§ **Written instruction**
Reproduce every line of the material, requests included, but add 54 to each number in the answer coordinates. Leave the pictures out.

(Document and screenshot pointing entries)

start

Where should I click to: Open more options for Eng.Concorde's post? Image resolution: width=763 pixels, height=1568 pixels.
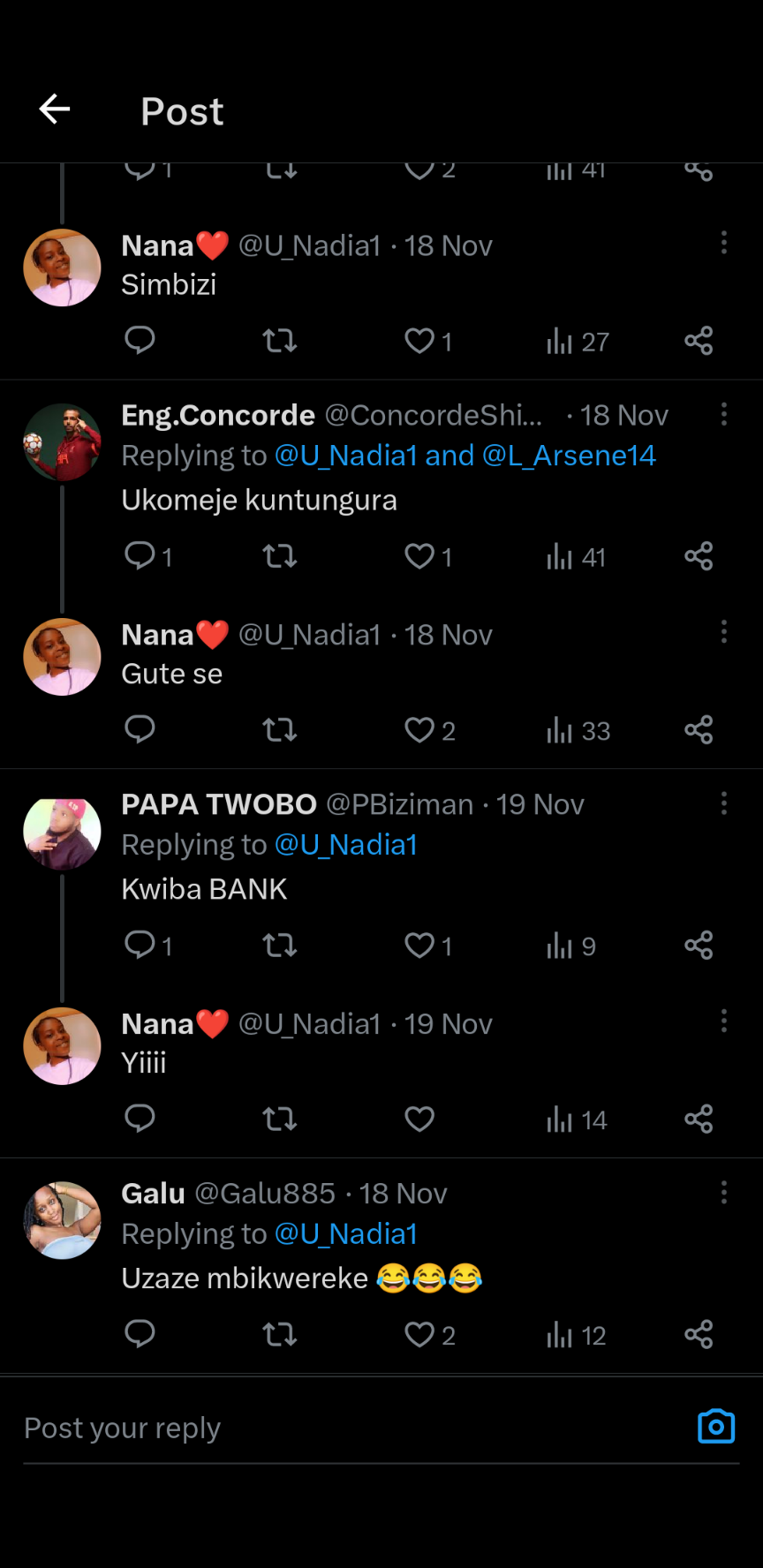(x=724, y=414)
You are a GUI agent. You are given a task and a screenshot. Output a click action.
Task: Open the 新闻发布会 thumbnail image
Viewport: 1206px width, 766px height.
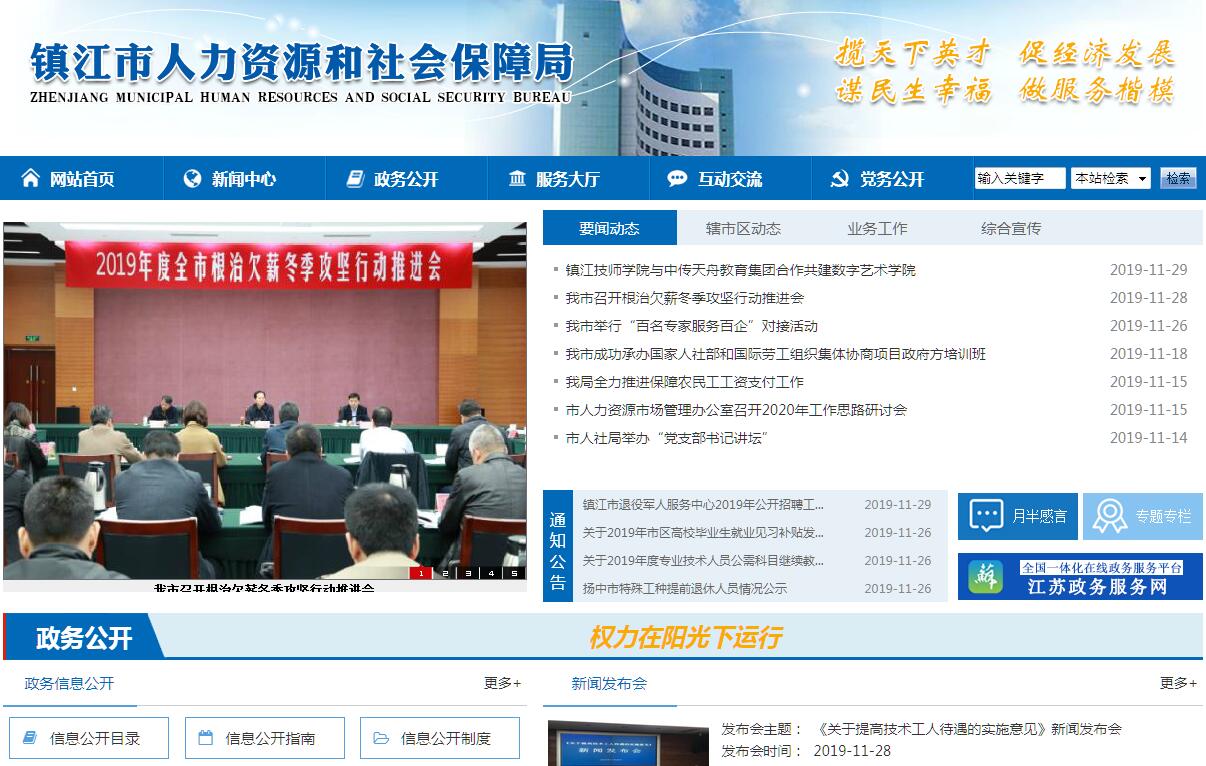[x=621, y=743]
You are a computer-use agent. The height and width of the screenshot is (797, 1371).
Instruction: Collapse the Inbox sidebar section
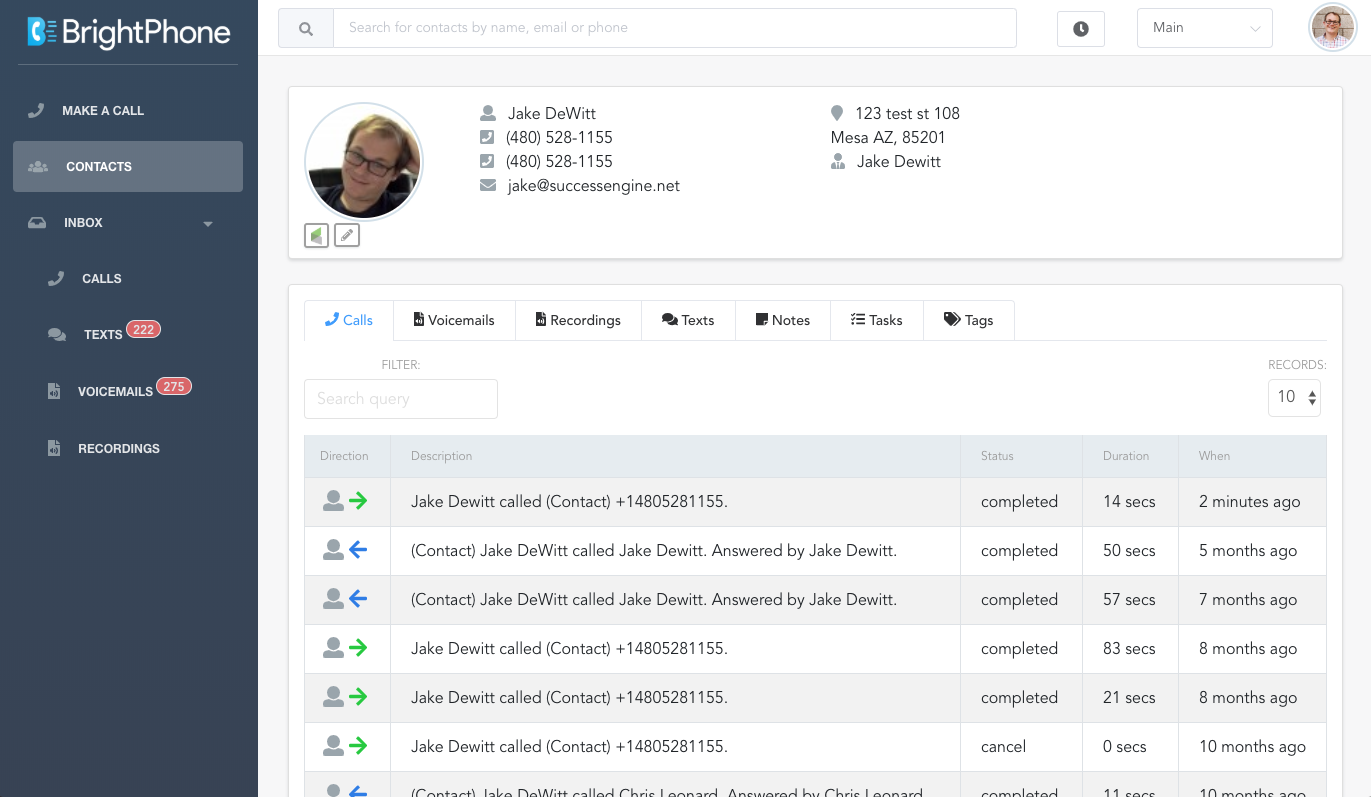[208, 223]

end

§ **Solved exercise**
Where should I click to: Open more options for Eng.Concorde's post? Image resolution: width=763 pixels, height=1568 pixels.
(x=778, y=468)
You are a GUI agent. You are given a task and a screenshot. Output a click action.
Task: Open the 新闻发布会 thumbnail image
Viewport: 1206px width, 766px height.
[x=675, y=797]
You are a computer-use agent. The height and width of the screenshot is (797, 1371).
Instruction: Collapse the Inbox sidebar section
[262, 277]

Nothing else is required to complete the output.